Clinic n° 09 du 01/10/2012

 

Chronique d’expert

Jean-Louis PLAFORET  

Mme F. aide une amie, Mme G., à faire du rangement dans son garage. Mme G. qui est en haut d’une échelle, veut en descendre avec un radiateur à bain d’huile. Malheureusement celui-ci lui échappe des mains et Mme F. le reçoit sur le visage.

Mme F. se rend chez son médecin, qui la renvoie chez son chirurgien-dentiste traitant, le Dr A., qui le jour même soulage sa patiente. Il rédige un certificat médical précisant : « Sur le plan clinique, elle présente au niveau de la 21 une fracture coronaire oblique de distal (1/3 coronaire) en mésial (2/3 coronaire) sans effraction pulpaire ; la 11 présente une fracture angulaire disto-mésiale avec effraction pulpaire, ainsi qu’une fracture palatine en direction apicale allant au-delà de l’attache épithéliale. Compte tenu des douleurs présentes et du déficit esthétique flagrant, j’ai en urgence dépulpé 11 et 21 et rebâti ces dents provisoirement. »

Manque de cohérence

Le même jour, le Dr A. propose un devis de restauration prothétique des deux dents par des couronnes céramo-céramiques. Pendant ce temps, Mme G. a déclaré l’accident, dont elle s’estime responsable, et sollicite son assurance responsabilité civile pour qu’elle prenne en charge les travaux prothétiques de son amie.

L’assureur décide de ne pas donner suite au dossier, estimant que : « Les certificats médicaux présentés par la victime sont peu cohérents. Notre assurée ainsi que la victime déclarent qu’un radiateur à bain d’huile serait à l’origine des dents cassées.

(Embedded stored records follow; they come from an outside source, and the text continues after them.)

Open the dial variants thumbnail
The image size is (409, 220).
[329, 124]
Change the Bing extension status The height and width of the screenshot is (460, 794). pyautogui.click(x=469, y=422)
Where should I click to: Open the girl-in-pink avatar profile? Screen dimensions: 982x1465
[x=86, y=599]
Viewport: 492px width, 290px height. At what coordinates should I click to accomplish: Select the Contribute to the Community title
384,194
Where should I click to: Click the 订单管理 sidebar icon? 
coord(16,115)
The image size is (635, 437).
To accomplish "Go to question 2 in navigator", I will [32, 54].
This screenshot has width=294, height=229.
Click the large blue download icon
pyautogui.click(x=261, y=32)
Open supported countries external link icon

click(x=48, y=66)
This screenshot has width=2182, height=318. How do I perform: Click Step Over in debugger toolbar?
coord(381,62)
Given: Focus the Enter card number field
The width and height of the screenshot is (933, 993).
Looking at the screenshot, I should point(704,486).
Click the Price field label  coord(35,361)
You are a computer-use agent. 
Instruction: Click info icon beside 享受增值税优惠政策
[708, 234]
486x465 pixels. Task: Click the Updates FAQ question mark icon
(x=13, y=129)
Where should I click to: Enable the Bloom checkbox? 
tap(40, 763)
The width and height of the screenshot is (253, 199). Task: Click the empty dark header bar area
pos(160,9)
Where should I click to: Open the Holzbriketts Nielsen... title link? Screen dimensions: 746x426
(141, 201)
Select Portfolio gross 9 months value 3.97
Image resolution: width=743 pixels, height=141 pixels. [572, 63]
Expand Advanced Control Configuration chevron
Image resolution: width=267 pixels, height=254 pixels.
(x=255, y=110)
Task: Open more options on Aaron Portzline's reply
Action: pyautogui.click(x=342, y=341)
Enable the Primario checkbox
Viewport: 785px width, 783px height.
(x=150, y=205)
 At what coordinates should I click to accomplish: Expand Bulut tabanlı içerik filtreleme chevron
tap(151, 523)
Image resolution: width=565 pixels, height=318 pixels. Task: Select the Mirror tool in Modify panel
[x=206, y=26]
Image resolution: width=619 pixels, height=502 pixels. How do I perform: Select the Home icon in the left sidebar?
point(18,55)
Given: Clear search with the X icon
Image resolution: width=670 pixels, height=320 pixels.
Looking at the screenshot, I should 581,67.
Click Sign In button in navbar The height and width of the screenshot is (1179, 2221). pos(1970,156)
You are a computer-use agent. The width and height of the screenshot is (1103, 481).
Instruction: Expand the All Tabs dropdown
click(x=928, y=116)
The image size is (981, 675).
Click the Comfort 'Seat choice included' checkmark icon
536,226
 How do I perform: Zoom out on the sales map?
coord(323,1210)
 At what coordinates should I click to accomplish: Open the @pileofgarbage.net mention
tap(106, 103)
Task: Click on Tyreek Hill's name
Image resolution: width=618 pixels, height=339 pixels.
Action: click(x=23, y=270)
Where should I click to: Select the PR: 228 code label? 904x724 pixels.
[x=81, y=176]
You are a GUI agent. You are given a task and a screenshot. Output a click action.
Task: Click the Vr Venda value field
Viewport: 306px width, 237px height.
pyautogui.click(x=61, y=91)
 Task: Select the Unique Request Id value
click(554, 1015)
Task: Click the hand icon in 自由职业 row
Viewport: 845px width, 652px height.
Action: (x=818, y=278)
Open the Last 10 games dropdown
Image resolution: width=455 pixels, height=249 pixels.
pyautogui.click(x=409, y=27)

Or, compte tenu des dimensions et du poids d’un tel objet, nous sommes surpris de constater que Mme F. ne présente aucune blessure corporelle en dehors des dents. »

Mme F. avait entre-temps revu le Dr A. qui avait rédigé un nouveau certificat médical, identique mot pour mot au premier, daté du même jour, avec simplement une phrase en plus : « Sur le plan clinique, elle présente une lésion de la lèvre supérieure tuméfiée sur la face interne. »

Expertise

Un avis sapiteur est demandé à l’expert par l’assureur, avec pour mission d’évaluer les certificats litigieux.

Évidemment, l’expert est tiraillé entre deux options. Le second certificat établi par le Dr A. :

– est-il un certificat de complaisance pour faire bénéficier sa patiente d’un avantage auquel elle n’a peut-être pas droit ;

– n’est-il que le reflet d’un oubli toujours possible lors de la rédaction du certificat initial ?

Devant la bonne foi manifeste de Mme F. l’expert tranchera en sa faveur après avoir obtenu des éléments complémentaires (radiographies, photos et fiche clinique du chirurgien-dentiste et du médecin traitant).

CONSEILS

1. Un oubli dans la rédaction d’un certificat initial est toujours possible. Pour le corriger, rédigez un additif daté du jour où vous le faites.

2. Interdisez-vous les certificats de complaisance et rappelez-vous l’article R. 4127-213 du Code de déontologie qui dit : « Il est interdit d’établir un rapport tendancieux ou de délivrer un certificat de complaisance. »

3. Rappelez-vous aussi l’article R. 4127-234 du même code qui précise : « Le chirurgien-dentiste doit mettre son patient en mesure d’obtenir les avantages sociaux auxquels son état lui donne droit, sans céder à aucune demande abusive. »

4. Évitez de semer le trouble dans l’esprit de l’expert par une rédaction ambiguë qui, au final, dessert la victime.

Alors soignez la rédaction de vos certificats initiaux qui seront le reflet de votre compétence et de votre sérieux, et n’hésitez pas à joindre des radiographies, une radiographie panoramique avant et après l’accident si vous en possédez et des photos.